Consumer Alert: Passwords stored online increase risk of identity theft
Banks offer solution with one-time-use virtual credit card number
An Orlando woman says she was ripped off by hackers who cashed in with her credit card number that she'd stored on a major retailer's website.
Lots of sites allow consumers to store credit card information which allow you to make quick purchases. The problem is hackers can too and all it takes is unlocking your password.
But Local 6 uncovered a new way to shop safely online, and you don’t even have to use your real credit card number.
Becky Ianelli heads up the financial aid department at a local college. She knows numbers, and she knows when they don't add up.
“I knew right away someone had hacked my account,” said Ianelli.
Ianelli discovered the confirmation letter from WalMart when she checked her e-mail at 7 in the morning, and it was already too late to do anything about it. The order had been placed at 2 a.m.
Someone she didn’t know ordered two broadband passes-- essentially prepaid data usage-- for a cell phone.
"The broadband passes were $50 each, and there were 2 of them," said Ianelli who couldn't cancel them, because they were just codes, instantly emailed to the crook who had hacked into her WalMart.com account and changed her email address, to his.
Ianelli’s credit card number which was stored on the shopping site was fraudulently charged.
"I told them it wasn't me, and you have the email address of the person that did it, because you sent it to them. Is there anything you're going to do to prosecute them, or prevent it from happening again? And they basically no,” she said.
WalMart says it's not a problem with their site. A spokesman told Local 6 in an email, "To be clear, there is no indication of a breach of Walmart.com system." And "the full credit card number is not visible."
But the hackers aren't interested in stealing the full card number.

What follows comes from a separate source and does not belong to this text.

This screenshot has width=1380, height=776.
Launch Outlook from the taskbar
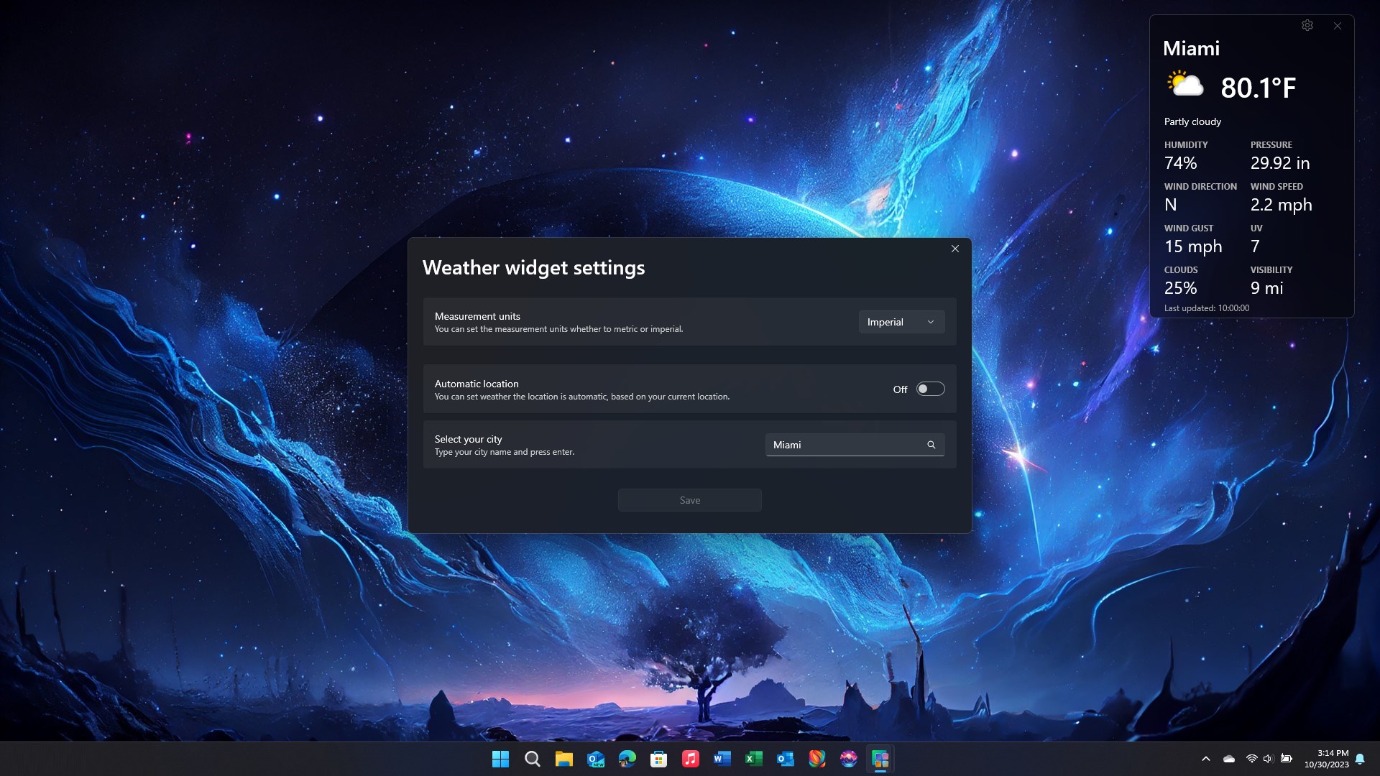[786, 759]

They just want to buy things with it, and send the stuff to themselves.
Local 6 showed Ianelli a new way of online shopping—a new product some banks are offering, where you never have to use your real credit card number when you shop online.
CitiBank calls it a “virtual card number.”
Each time you log in, it generates a new number that can only be used with one merchant.
Bank of America's version is called Shop Safe which lets you set your expiration date, and your spending limit!
Local 6 checked with many of the other major banks and didn’t find any others who offers this virtual credit card number, but if your bank doesn't, there is one simple step to protect yourself-- never store credit card information online.
Ianelli made sure to dispute the charges with her bank immediately, and they credited her.